>> start Supplied data
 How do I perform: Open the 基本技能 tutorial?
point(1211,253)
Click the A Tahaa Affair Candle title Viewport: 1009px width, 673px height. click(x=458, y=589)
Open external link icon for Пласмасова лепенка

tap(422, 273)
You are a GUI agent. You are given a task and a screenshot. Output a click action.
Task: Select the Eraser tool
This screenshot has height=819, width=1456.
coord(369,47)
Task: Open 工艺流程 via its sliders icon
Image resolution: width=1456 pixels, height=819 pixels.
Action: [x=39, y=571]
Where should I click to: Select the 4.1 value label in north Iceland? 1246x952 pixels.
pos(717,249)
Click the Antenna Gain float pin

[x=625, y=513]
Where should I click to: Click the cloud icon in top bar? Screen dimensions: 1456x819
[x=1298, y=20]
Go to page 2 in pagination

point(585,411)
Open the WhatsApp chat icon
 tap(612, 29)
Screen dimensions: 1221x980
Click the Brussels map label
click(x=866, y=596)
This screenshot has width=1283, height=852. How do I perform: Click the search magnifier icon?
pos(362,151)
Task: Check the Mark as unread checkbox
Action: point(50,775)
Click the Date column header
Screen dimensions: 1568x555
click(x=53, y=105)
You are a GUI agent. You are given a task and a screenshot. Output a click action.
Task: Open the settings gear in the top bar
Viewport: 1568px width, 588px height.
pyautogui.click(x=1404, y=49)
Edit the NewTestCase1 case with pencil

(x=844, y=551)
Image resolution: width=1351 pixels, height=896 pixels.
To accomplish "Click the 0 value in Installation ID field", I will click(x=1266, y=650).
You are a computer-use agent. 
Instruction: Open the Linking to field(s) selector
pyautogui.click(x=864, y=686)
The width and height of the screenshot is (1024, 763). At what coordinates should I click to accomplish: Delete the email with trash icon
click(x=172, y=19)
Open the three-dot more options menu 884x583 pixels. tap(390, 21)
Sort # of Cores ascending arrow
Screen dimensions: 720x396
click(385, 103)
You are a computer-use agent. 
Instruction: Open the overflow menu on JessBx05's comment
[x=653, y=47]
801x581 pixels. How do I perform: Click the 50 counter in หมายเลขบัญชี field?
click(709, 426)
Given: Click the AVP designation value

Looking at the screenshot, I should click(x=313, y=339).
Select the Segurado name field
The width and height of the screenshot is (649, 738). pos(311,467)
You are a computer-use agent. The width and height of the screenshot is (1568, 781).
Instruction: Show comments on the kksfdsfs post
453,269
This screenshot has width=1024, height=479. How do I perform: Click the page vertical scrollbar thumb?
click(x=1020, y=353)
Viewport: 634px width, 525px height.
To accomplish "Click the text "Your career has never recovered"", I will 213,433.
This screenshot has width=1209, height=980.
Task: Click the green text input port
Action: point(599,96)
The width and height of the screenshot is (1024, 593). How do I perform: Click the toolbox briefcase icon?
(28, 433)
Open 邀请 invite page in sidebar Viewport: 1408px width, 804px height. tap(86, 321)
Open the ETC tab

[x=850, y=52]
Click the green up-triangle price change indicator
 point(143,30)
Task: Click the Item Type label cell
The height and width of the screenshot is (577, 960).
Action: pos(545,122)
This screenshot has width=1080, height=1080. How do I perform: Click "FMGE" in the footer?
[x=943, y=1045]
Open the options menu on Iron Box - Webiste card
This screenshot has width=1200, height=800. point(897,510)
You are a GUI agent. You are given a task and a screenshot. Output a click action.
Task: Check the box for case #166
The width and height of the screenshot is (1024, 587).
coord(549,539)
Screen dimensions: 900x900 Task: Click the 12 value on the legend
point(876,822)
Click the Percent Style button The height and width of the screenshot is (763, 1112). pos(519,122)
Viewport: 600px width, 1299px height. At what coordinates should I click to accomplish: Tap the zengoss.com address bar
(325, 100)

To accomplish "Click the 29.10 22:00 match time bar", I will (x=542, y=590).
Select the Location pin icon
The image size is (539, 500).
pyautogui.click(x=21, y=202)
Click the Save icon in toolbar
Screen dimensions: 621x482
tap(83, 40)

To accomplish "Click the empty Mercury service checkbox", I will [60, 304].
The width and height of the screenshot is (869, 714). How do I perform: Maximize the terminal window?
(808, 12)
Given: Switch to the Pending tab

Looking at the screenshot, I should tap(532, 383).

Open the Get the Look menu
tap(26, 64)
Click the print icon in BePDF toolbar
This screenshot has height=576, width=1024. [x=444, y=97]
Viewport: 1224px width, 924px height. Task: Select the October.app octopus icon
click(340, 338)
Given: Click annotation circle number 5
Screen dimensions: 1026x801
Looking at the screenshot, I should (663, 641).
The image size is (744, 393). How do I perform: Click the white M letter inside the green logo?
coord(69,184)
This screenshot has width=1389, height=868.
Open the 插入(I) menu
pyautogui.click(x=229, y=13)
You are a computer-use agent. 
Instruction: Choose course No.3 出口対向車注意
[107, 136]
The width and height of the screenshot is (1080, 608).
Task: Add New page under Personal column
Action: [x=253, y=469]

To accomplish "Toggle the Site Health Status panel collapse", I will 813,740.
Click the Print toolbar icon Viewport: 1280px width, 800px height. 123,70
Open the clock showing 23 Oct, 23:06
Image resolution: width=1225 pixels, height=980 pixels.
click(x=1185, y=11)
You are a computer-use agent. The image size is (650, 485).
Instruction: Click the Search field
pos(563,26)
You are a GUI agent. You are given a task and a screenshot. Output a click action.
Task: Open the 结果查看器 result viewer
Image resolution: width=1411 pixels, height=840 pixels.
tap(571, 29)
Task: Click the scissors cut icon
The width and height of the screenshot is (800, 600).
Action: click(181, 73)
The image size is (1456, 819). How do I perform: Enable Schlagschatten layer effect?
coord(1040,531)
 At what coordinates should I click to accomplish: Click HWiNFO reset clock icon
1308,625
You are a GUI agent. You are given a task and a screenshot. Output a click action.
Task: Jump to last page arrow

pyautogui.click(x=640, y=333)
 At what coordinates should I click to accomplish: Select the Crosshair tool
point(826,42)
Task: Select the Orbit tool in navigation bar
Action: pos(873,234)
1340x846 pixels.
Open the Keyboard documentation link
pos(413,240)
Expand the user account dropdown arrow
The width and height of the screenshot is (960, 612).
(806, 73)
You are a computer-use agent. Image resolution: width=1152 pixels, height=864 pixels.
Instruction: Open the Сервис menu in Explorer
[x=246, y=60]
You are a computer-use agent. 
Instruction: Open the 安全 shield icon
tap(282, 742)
>> end Supplied data
__What you need to do__: Return every line of the material above word for word, with nothing changed.

__The solution__:
 How do I perform: Open the 基本技能 tutorial?
point(1211,253)
Click the A Tahaa Affair Candle title Viewport: 1009px width, 673px height. click(x=458, y=589)
Open external link icon for Пласмасова лепенка

tap(422, 273)
You are a GUI agent. You are given a task and a screenshot. Output a click action.
Task: Select the Eraser tool
This screenshot has height=819, width=1456.
coord(369,47)
Task: Open 工艺流程 via its sliders icon
Image resolution: width=1456 pixels, height=819 pixels.
Action: [x=39, y=571]
Where should I click to: Select the 4.1 value label in north Iceland? 1246x952 pixels.
pos(717,249)
Click the Antenna Gain float pin

[x=625, y=513]
Where should I click to: Click the cloud icon in top bar? Screen dimensions: 1456x819
[x=1298, y=20]
Go to page 2 in pagination

point(585,411)
Open the WhatsApp chat icon
 tap(612, 29)
Screen dimensions: 1221x980
Click the Brussels map label
click(x=866, y=596)
This screenshot has width=1283, height=852. How do I perform: Click the search magnifier icon?
pos(362,151)
Task: Check the Mark as unread checkbox
Action: point(50,775)
Click the Date column header
Screen dimensions: 1568x555
click(x=53, y=105)
You are a GUI agent. You are given a task and a screenshot. Output a click action.
Task: Open the settings gear in the top bar
Viewport: 1568px width, 588px height.
pyautogui.click(x=1404, y=49)
Edit the NewTestCase1 case with pencil

(x=844, y=551)
Image resolution: width=1351 pixels, height=896 pixels.
To accomplish "Click the 0 value in Installation ID field", I will click(x=1266, y=650).
You are a computer-use agent. 
Instruction: Open the Linking to field(s) selector
pyautogui.click(x=864, y=686)
The width and height of the screenshot is (1024, 763). At what coordinates should I click to accomplish: Delete the email with trash icon
click(x=172, y=19)
Open the three-dot more options menu 884x583 pixels. tap(390, 21)
Sort # of Cores ascending arrow
Screen dimensions: 720x396
click(385, 103)
You are a computer-use agent. 
Instruction: Open the overflow menu on JessBx05's comment
[x=653, y=47]
801x581 pixels. How do I perform: Click the 50 counter in หมายเลขบัญชี field?
click(709, 426)
Given: Click the AVP designation value

Looking at the screenshot, I should click(x=313, y=339).
Select the Segurado name field
The width and height of the screenshot is (649, 738). pos(311,467)
You are a computer-use agent. The width and height of the screenshot is (1568, 781).
Instruction: Show comments on the kksfdsfs post
453,269
This screenshot has width=1024, height=479. How do I perform: Click the page vertical scrollbar thumb?
click(x=1020, y=353)
Viewport: 634px width, 525px height.
To accomplish "Click the text "Your career has never recovered"", I will 213,433.
This screenshot has width=1209, height=980.
Task: Click the green text input port
Action: point(599,96)
The width and height of the screenshot is (1024, 593). How do I perform: Click the toolbox briefcase icon?
(28, 433)
Open 邀请 invite page in sidebar Viewport: 1408px width, 804px height. tap(86, 321)
Open the ETC tab

[x=850, y=52]
Click the green up-triangle price change indicator
 point(143,30)
Task: Click the Item Type label cell
The height and width of the screenshot is (577, 960).
Action: pos(545,122)
This screenshot has width=1080, height=1080. How do I perform: Click "FMGE" in the footer?
[x=943, y=1045]
Open the options menu on Iron Box - Webiste card
This screenshot has width=1200, height=800. point(897,510)
You are a GUI agent. You are given a task and a screenshot. Output a click action.
Task: Check the box for case #166
The width and height of the screenshot is (1024, 587).
coord(549,539)
Screen dimensions: 900x900 Task: Click the 12 value on the legend
point(876,822)
Click the Percent Style button The height and width of the screenshot is (763, 1112). pos(519,122)
Viewport: 600px width, 1299px height. At what coordinates should I click to accomplish: Tap the zengoss.com address bar
(325, 100)

To accomplish "Click the 29.10 22:00 match time bar", I will (x=542, y=590).
Select the Location pin icon
The image size is (539, 500).
pyautogui.click(x=21, y=202)
Click the Save icon in toolbar
Screen dimensions: 621x482
tap(83, 40)

To accomplish "Click the empty Mercury service checkbox", I will [60, 304].
The width and height of the screenshot is (869, 714). How do I perform: Maximize the terminal window?
(808, 12)
Given: Switch to the Pending tab

Looking at the screenshot, I should tap(532, 383).

Open the Get the Look menu
tap(26, 64)
Click the print icon in BePDF toolbar
This screenshot has height=576, width=1024. [x=444, y=97]
Viewport: 1224px width, 924px height. Task: Select the October.app octopus icon
click(340, 338)
Given: Click annotation circle number 5
Screen dimensions: 1026x801
Looking at the screenshot, I should (663, 641).
The image size is (744, 393). How do I perform: Click the white M letter inside the green logo?
coord(69,184)
This screenshot has width=1389, height=868.
Open the 插入(I) menu
pyautogui.click(x=229, y=13)
You are a computer-use agent. 
Instruction: Choose course No.3 出口対向車注意
[107, 136]
The width and height of the screenshot is (1080, 608).
Task: Add New page under Personal column
Action: [x=253, y=469]

To accomplish "Toggle the Site Health Status panel collapse", I will 813,740.
Click the Print toolbar icon Viewport: 1280px width, 800px height. 123,70
Open the clock showing 23 Oct, 23:06
Image resolution: width=1225 pixels, height=980 pixels.
click(x=1185, y=11)
You are a computer-use agent. The image size is (650, 485).
Instruction: Click the Search field
pos(563,26)
You are a GUI agent. You are given a task and a screenshot. Output a click action.
Task: Open the 结果查看器 result viewer
Image resolution: width=1411 pixels, height=840 pixels.
tap(571, 29)
Task: Click the scissors cut icon
The width and height of the screenshot is (800, 600).
Action: click(181, 73)
The image size is (1456, 819). How do I perform: Enable Schlagschatten layer effect?
coord(1040,531)
 At what coordinates should I click to accomplish: Click HWiNFO reset clock icon
1308,625
You are a GUI agent. You are given a task and a screenshot. Output a click action.
Task: Jump to last page arrow

pyautogui.click(x=640, y=333)
 At what coordinates should I click to accomplish: Select the Crosshair tool
point(826,42)
Task: Select the Orbit tool in navigation bar
Action: pos(873,234)
1340x846 pixels.
Open the Keyboard documentation link
pos(413,240)
Expand the user account dropdown arrow
The width and height of the screenshot is (960, 612).
(806, 73)
You are a computer-use agent. Image resolution: width=1152 pixels, height=864 pixels.
Instruction: Open the Сервис menu in Explorer
[x=246, y=60]
You are a computer-use agent. 
Instruction: Open the 安全 shield icon
tap(282, 742)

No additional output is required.